Dans une Italie bucolique et pittoresque, Call me by your name de Luca Guadagnino nous raconte avec fièvre les premiers émois de deux démiurges. Le film est aussi solaire qu’un premier été, aussi sensuel et fougueux qu’une première fois. Un fantasme filmique élégant et sublime.
Call me by your name est une invitation au dépaysement avec un décor bourgeois idyllique, érudit mais qui n’est jamais ostentatoire dans la manière qu’il a de se dévoiler. Cette grandiloquence culturelle, cette sophistication environnementale qui s’affiche d’elle-même dans le film, est au contraire, une façon d’idéaliser encore mieux cette rencontre amoureuse, de rendre intemporel un été qui marquera une vie. Du film, émane une bienveillance rarement vue au cinéma pour ses personnages. De par la façon de cadrer, ou d’amener ses dialogues, il y a une empathie miraculeuse chez Luca Guadagnino pour un récit qui élève le désir et l’amour du film.
Call me by your name peut agir comme un rêve ou un souvenir : une belle demeure tapissée par de grands tableaux, où les fleurs et les potagers se nourrissent du soleil, cette oisiveté érudite faite de partitions de piano et de lecture ancienne, des discussions philosophiques sur l’Histoire, les cigales qui chantonnent au lever du matin, ces petites soirées entre amis autour d’une bonne table, ces jeux de carte lors de l’apéro, des baignades dans les fins lits de rivières. Dès les premiers instants, la technologie n’existe plus, l’essence même de la vie reprend son cours, un parfum d’allégresse et de calme s’installe, et un cœur bat la chamade à l’arrivée de cet Apollon venu presque du ciel.
Commence alors la relation tumultueuse entre le jeune doctorant Oliver qui vient étudier auprès d’un professeur et Elio, le fils du professeur, qui vient passer des vacances dans la maison estivale familiale. Agrémenté d’une mise en scène, fluide, belle mais jamais esthétisante, Call me by your name est plus qu’une simple amourette d’été. A la fois cotonneux et violent, on assiste à un récit sur l’éducation sentimentale, sur la fin d’une innocence, sur les affres du désir, sur une jeunesse qui esquisse ses premières tentations, qui mange le fruit au bas du pommier. C’est alors qu’on se laisse doucement bercer par cette ambiance bourgeoise, par ces digressions culturelles, par ces petites promenades en vélo, par la rêverie musicale de Sufjan Stevens, par ce portrait tendre et amer de deux hommes en pleine cavalcade face à eux-mêmes.
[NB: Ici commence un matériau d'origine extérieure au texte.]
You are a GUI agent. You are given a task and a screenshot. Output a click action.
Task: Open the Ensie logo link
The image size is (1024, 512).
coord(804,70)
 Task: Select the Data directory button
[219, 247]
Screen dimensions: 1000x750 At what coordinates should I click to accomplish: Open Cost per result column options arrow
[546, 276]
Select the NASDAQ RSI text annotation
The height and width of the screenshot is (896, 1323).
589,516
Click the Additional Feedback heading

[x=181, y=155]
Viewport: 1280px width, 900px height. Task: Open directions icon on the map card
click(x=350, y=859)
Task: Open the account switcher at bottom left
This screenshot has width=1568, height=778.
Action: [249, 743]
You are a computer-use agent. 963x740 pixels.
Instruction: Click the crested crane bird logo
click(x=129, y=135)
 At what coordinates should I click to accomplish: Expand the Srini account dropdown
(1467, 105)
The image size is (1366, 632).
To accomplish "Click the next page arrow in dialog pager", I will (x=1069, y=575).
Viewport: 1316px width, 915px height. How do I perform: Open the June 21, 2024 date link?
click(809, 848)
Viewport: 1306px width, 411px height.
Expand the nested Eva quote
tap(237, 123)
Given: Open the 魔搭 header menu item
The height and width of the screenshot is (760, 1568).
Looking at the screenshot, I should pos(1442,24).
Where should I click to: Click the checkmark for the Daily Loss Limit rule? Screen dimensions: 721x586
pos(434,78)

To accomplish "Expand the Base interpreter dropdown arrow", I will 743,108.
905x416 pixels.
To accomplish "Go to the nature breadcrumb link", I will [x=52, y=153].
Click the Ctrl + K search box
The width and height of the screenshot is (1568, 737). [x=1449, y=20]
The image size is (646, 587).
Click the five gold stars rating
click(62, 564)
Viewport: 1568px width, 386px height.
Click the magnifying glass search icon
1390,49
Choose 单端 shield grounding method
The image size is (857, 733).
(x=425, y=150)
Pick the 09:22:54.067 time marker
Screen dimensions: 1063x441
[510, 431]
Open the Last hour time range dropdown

Malgré son cadre où l’art devient une diégèse, Call me by your name n’est que très peu théorique, n’intellectualise pas les sentiments qui sont en train de voir le jour. Entre la théorie et la sexualisation des corps à outrance ou même vulgaire, Luca Guadagnino trouve un entre deux parfait : le film est d’une sensualité brute, effleure la peau, et épluche les rapports où l’on ressent parfaitement les premières sensations de liberté, ces éruptions volcaniques du corps. Les mots parlent, mais les corps agissent. Si Luca Guadagnino tient une place importante dans l’avènement de la qualité même de l’œuvre, grâce à son regard délicat et presque paternel sur l’amour qui va agir sur ces deux jeunes garçons, Timothée Chalamet et Armie Hammer, les deux acteurs en question, sont formidables tant l’osmose entre les deux est détectable au premier coup d’œil.
Avec toutes ces discussions sur des statues de bronze immaculées et sensuelles qui vous invitent à être séduits par leur magnétisme érotique, Armie Hammer ressemble presque à cette vision de la perfection virile. Timothée Chalamet, quant à lui, est plus tactile et impétueux, juvénile et honteux de ses impulsions mais aussi excité par la promesse de sa genèse sexuelle soudaine. Pourtant Call me by your name avait tout pour être le sempiternel film à Oscar, qui allait nous aveugler de sa bonne conscience et de ses bons sentiments hypocrites. Sauf qu’il est tout l’inverse : la sincérité qui se dégage foudroie, comme si cet instant de vie paraissait vrai. Call me by your name est un film crépusculaire qui magnifie son antre, que cela soit au détour d’un baiser ou d’un regard évocateur.
La beauté du film, trouve son épicentre lors de ce monologue final entre Elio et son père : alors qu’Elio pleure la séparation et la distance, son père lui explique de façon déchirante la chance qu’il a eue de vivre une telle relation, et s’expose sentimentalement à son fils. Un échange père/fils qui marquera l’année cinématographique 2018, pour une œuvre qui fera de même.